Content starts

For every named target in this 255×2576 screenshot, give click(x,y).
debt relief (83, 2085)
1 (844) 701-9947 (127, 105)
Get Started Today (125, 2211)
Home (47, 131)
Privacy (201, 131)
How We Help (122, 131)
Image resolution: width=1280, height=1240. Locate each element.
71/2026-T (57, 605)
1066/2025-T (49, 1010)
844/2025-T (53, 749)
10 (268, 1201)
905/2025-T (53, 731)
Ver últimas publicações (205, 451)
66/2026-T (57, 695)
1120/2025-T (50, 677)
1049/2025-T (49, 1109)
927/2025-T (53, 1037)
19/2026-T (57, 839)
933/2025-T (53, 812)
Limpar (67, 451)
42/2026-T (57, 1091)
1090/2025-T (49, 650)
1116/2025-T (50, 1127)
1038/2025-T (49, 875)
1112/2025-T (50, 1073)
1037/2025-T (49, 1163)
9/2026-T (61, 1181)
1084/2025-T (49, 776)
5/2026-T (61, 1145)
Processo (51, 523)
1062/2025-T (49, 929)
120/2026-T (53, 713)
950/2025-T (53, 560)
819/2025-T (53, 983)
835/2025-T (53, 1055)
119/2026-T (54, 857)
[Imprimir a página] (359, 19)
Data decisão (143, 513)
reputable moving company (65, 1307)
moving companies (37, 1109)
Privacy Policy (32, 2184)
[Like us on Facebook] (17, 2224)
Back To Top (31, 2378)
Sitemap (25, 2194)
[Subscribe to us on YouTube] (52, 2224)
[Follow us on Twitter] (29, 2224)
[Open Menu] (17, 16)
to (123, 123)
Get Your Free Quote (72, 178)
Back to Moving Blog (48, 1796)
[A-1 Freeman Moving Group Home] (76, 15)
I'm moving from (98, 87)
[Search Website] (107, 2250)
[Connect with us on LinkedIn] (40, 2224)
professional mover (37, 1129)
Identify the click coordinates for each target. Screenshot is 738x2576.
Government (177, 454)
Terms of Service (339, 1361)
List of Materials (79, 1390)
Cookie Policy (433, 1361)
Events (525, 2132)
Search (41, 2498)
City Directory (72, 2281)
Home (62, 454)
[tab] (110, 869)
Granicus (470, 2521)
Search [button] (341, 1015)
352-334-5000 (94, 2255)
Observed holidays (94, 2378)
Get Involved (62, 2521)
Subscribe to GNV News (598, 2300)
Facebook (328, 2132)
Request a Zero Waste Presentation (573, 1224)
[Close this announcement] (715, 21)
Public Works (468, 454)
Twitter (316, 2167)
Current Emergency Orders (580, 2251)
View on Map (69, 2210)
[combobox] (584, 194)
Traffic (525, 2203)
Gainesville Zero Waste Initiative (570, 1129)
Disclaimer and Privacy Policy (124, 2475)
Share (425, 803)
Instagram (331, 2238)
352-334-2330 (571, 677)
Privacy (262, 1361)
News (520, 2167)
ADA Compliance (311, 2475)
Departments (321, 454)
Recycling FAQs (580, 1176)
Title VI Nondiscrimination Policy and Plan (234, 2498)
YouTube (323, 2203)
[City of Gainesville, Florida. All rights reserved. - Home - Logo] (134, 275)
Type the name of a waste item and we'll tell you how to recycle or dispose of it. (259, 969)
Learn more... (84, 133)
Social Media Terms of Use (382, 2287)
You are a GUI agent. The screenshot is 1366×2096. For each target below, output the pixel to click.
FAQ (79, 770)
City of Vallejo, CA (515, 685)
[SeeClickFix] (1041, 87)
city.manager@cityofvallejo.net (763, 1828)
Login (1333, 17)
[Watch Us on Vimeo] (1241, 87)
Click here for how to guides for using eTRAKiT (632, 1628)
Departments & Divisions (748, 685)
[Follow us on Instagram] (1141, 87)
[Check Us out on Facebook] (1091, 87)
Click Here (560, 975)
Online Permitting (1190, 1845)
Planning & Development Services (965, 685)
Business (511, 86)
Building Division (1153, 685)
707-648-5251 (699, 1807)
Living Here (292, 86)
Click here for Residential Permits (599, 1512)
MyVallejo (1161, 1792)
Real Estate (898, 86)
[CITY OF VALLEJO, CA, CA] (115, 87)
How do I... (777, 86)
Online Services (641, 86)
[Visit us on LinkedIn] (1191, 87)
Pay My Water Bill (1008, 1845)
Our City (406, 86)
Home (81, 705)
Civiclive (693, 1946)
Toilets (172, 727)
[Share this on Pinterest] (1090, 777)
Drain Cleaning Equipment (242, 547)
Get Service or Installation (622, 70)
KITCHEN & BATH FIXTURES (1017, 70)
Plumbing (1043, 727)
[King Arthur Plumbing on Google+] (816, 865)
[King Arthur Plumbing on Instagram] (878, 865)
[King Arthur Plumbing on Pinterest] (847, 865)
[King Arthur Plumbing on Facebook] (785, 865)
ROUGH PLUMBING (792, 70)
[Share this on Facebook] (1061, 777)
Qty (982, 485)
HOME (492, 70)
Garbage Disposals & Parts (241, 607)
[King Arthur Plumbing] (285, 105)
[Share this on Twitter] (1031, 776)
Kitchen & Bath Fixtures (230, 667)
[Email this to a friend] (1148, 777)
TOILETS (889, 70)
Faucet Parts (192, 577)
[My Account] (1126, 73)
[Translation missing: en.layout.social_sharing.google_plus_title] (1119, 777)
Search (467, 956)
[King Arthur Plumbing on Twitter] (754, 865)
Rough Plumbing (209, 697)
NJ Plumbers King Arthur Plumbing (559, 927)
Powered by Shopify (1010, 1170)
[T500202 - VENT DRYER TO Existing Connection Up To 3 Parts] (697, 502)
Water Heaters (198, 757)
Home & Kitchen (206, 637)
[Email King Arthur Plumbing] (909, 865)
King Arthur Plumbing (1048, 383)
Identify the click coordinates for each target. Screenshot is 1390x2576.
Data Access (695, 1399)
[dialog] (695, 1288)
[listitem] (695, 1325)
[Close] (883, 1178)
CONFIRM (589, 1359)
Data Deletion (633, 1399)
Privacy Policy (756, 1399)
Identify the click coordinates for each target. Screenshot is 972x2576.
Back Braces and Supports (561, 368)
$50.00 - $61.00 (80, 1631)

Content ends

The task:
Nothing but a number, please, for how many lines of the data hold "Arthur".

Answer to the exercise:
9